FOR IMMEDIATE RELEASE 07/18/2017
REP. ASHBY FILES TRS-CARE AND SCHOOL FINANCE BILLS
AUSTIN - State Representative Trent Ashby (Lufkin) filed two bills for consideration on the first day of the recently convened special legislative session.
The first, House Bill 20, would appropriate $150 million from the Economic Stabilization Fund (commonly referred to as the Rainy Day Fund) to decrease health insurance premiums and deductibles for retired educators under the age of 65 who participate in TRS-Care. The Teacher Retirement System of Texas (TRS) has indicated that an appropriation of this size would be enough to significantly reduce both of these costly expenses for retirees. The new plan, which offers a single option to Medicare retirees and a second for those non-Medicare eligible participants, was adopted after Governor Greg Abbott signed House Bill 3976 into law on June 9th.

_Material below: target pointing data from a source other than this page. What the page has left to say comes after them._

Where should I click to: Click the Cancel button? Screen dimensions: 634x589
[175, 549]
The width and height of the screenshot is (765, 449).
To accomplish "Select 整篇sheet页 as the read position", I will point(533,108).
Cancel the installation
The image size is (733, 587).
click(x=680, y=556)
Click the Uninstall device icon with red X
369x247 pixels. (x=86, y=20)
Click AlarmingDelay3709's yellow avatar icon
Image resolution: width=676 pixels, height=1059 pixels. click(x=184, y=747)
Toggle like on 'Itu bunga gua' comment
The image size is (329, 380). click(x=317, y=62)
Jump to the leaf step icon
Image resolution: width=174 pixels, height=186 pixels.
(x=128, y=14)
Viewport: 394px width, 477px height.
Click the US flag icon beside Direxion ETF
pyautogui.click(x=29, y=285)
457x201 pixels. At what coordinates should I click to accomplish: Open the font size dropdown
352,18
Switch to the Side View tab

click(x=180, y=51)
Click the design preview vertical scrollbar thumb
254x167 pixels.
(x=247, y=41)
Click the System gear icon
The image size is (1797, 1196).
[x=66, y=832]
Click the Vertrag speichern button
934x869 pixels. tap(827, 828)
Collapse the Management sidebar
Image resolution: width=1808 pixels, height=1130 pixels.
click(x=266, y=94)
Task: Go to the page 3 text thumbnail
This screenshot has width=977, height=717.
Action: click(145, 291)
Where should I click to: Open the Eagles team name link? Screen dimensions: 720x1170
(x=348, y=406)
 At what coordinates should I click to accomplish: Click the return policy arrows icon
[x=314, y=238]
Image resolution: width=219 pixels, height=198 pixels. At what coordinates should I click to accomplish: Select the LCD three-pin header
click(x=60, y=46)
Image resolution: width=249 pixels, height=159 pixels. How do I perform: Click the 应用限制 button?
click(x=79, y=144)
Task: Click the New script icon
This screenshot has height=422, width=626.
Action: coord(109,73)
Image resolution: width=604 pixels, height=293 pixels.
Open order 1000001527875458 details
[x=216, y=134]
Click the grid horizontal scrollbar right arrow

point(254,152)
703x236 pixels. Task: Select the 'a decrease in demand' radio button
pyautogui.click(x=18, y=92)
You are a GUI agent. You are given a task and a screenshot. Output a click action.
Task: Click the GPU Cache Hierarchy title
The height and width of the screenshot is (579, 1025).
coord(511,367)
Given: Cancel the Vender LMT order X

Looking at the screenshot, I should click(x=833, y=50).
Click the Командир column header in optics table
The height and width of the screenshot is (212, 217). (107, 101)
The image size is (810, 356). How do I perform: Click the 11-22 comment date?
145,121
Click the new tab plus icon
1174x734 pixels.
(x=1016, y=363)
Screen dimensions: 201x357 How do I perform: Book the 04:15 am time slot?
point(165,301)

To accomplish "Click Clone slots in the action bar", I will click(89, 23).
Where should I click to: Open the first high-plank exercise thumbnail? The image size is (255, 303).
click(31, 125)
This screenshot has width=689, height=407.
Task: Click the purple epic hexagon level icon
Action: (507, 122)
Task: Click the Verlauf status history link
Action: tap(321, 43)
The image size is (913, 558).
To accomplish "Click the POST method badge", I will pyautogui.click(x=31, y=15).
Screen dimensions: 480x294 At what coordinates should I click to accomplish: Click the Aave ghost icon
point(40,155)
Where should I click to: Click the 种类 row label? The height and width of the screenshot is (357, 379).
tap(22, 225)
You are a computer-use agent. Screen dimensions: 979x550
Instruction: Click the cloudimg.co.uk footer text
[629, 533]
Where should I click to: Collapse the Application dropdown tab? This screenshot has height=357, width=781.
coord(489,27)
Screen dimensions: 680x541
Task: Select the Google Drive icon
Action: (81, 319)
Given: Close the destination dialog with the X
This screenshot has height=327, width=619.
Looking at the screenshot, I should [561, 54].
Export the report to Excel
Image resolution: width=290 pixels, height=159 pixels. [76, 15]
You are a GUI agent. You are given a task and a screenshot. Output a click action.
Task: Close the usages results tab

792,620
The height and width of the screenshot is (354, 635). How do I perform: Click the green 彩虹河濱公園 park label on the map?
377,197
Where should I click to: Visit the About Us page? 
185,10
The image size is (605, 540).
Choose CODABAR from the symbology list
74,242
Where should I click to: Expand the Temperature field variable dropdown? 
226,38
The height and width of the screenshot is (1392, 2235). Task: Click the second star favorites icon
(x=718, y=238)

"After more than a decade without increasing premiums for TRS-Care retirees - and with healthcare costs skyrocketing in that same time - some structural changes to TRS-Care were necessary to ensure that the program was not eliminated altogether," Ashby said. "It was a privilege to work with organizations representing retired public school employees, and my colleagues in the Legislature, to make certain our retired educators continue having healthcare coverage. However," Ashby continued, "after hearing from thousands of teachers across Texas, I've asked Governor Abbott to add further improvements to the program, such as the proposal in House Bill 20, in his call for this special session."
The second piece of legislation is similar to a bill that Ashby has previously filed on several occasions. House Bill 194 would address the arbitrary small school adjustment formula from our state's school finance system, and help create greater equity among public school districts, no matter their size.
"During the regular session, both the House and Senate approved this measure as part of a comprehensive school finance bill," Ashby said. "Though that bill did not ultimately pass, due to other factors, it's clear that legislators favor the common sense reform this bill enacts."